The album is set for release digitally worldwide – and on CD in Japan – on 29 November 2024. Excerpts from An die ferne Geliebte will be issued for streaming/download on 25 October and 15 November, while the CD will be released worldwide on 21 March 2025.
Of all Beethoven’s 32 piano sonatas, No. 29 in B flat major, op. 106, is perhaps the most technically, intellectually and – given its sheer scale – physically demanding on the performer. Written over the space of a year (1817–18), this radically unconventional work emerged from a period of personal distress and artistic stagnation in the composer’s life, but its completion ushered in a new phase of enormous creativity.
The “Hammerklavier”, so called because Beethoven was keen to use a German word for the piano, explores the instrument’s full potential. While composing the sonata, the composer received a Broadwood piano from London which had a lower range than the Viennese pianos of the day. He incorporated these additional notes into the “Hammerklavier”, which also uses virtually every key signature possible. So impenetrable did the score seem to many of Beethoven’s contemporaries that it took an artist of the stature of Franz Liszt to give what is thought to have been its public premiere, in Paris in 1836, almost a decade after the composer’s death (Berlioz’s review hailed Liszt’s “ideal performance of a work said to be unperformable”).
Like all before him, Nobu, who learns every score by heart on account of his blindness, had to deal with the daunting nature of the “Hammerklavier”. “It’s such a long work that it’s very difficult to maintain your concentration,” he explains. “I spent a lot of time preparing for the recording, and especially struggled with the third movement, as well as with making the music my own, but the more you play it, the more deeply you feel it. There are aspects of Beethoven’s experience that overlap with my own – he lost his hearing but still wrote wonderful, and very difficult, pieces like this sonata. So I worked on it with great respect.”
Nobu’s respectful and positive approach regularly wins over audiences who see him perform live, and it paid off in the recording studio too. Towards the end of his second day there, he ran through the long, complex third movement of the “Hammerklavier” in preparation for the actual recording the next morning. At the recording producer’s request, he played it again, a little faster. The next morning, he began the session in a state of extraordinary concentration. The production team were so impressed by the precision, eloquence and depth of feeling of his first run-through that, with just a few small cuts, this is the version which appears on the album.

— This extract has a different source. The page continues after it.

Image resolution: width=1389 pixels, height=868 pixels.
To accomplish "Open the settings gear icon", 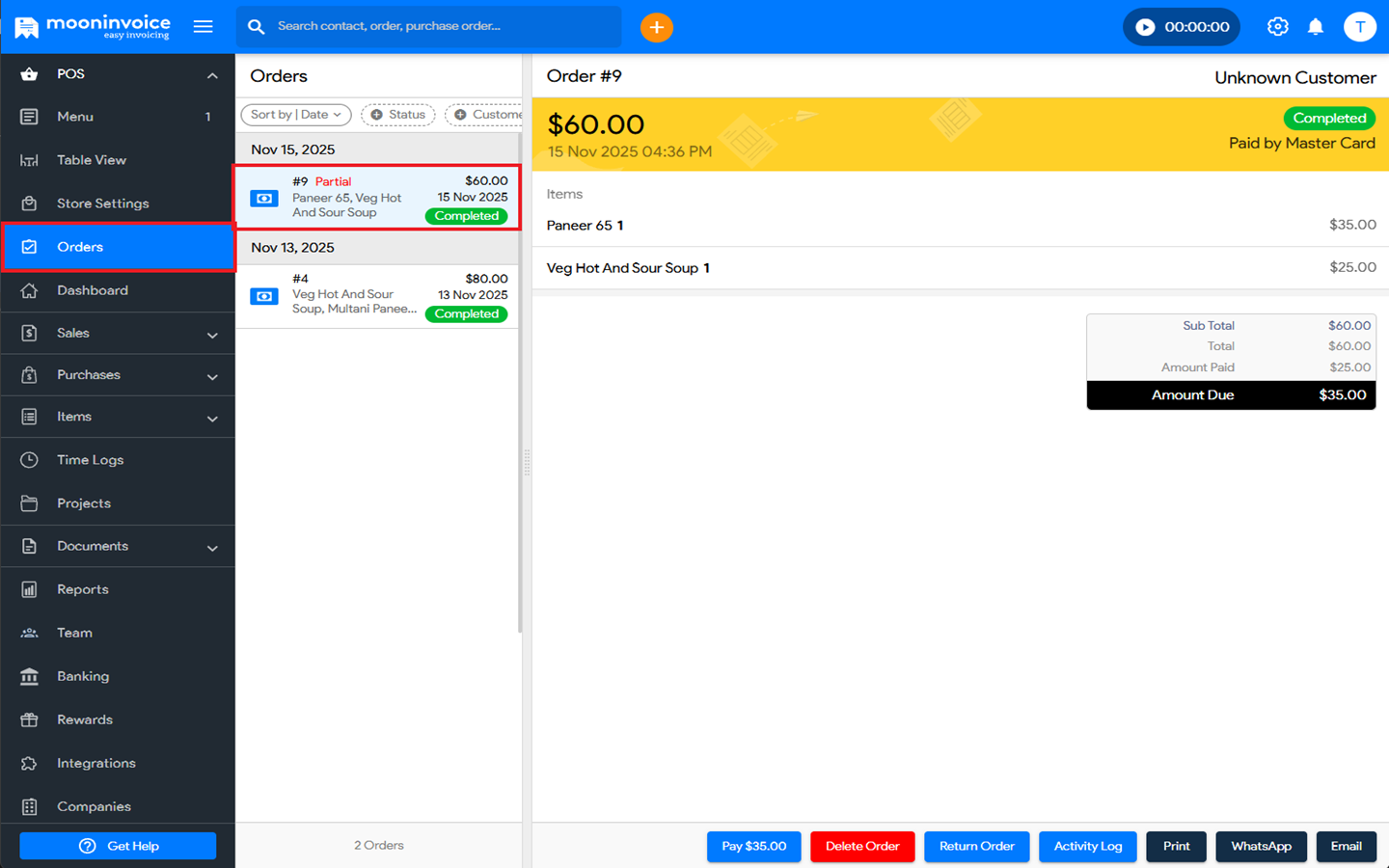I will [x=1278, y=26].
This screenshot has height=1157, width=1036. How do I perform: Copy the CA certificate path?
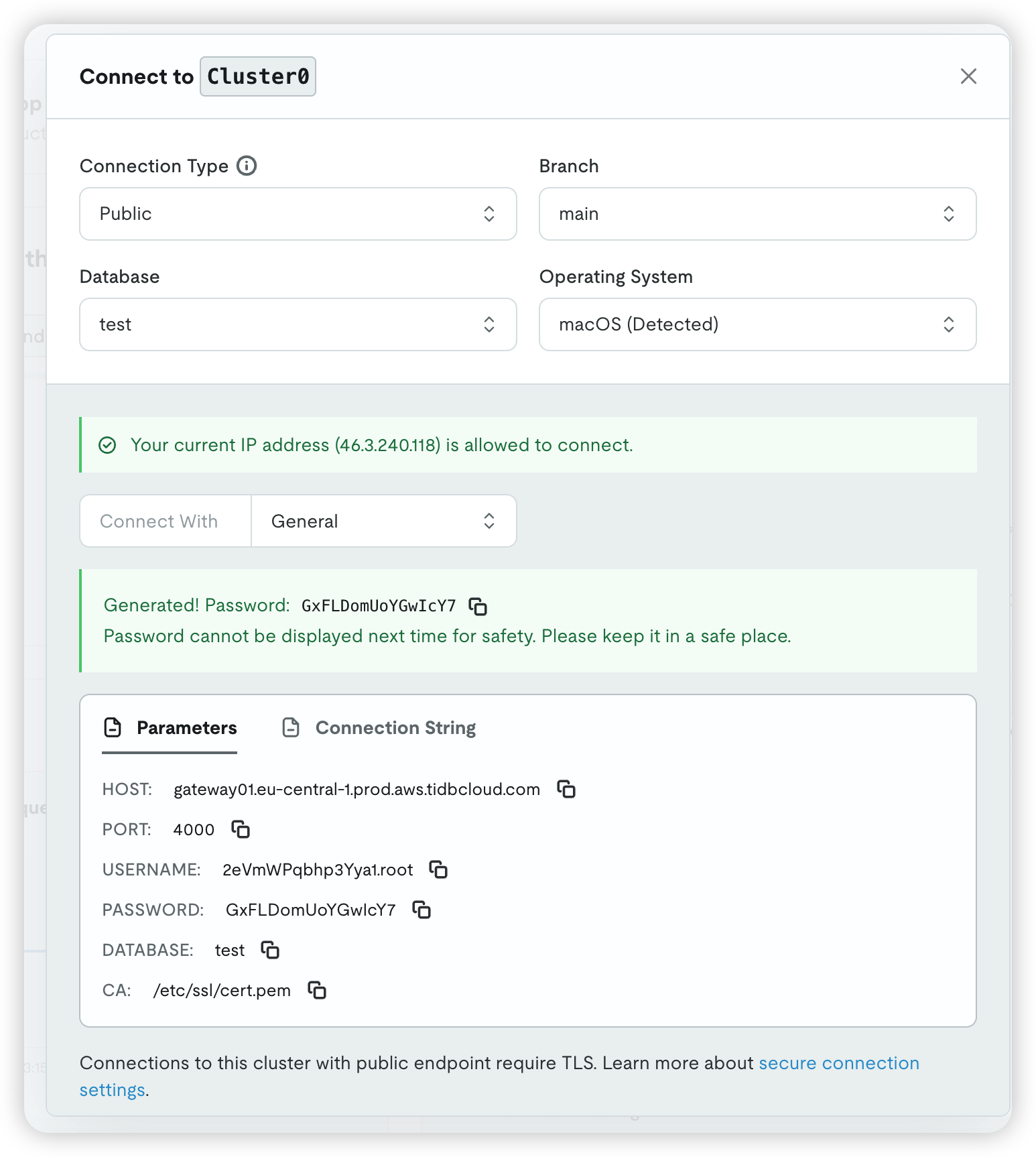317,990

The Liszt connection continues in the second work presented here: the former’s arrangement for solo piano of the 1816 song cycle An die ferne Geliebte. In preparing for the recording, Nobu explored the texts of the six songs as well as the music. “I was moved by the lyrics,” he says, “and thought this expressive cycle could complement the ‘Hammerklavier’ well.”
An die ferne Geliebte is recognised as the first Lieder cycle, its circular nature underlined by the use of the same key (E flat major) for the first and last songs, and melodic echoes of the opening at the conclusion. Far from adding moments of virtuosic display, Liszt’s version has all the simplicity and sense of longing of the original, as reflected in Nobu’s thoughtful interpretation for this album.
“Nobu brought the same intense focus and optimistic mindset to the studio as he always does to the concert platform,” concludes Dr Clemens Trautmann, President Deutsche Grammophon. “His determination to do justice to the contrasting challenges of these two works impressed the whole team, and we’re thrilled to be able to share his vision of Beethoven with listeners around the world.”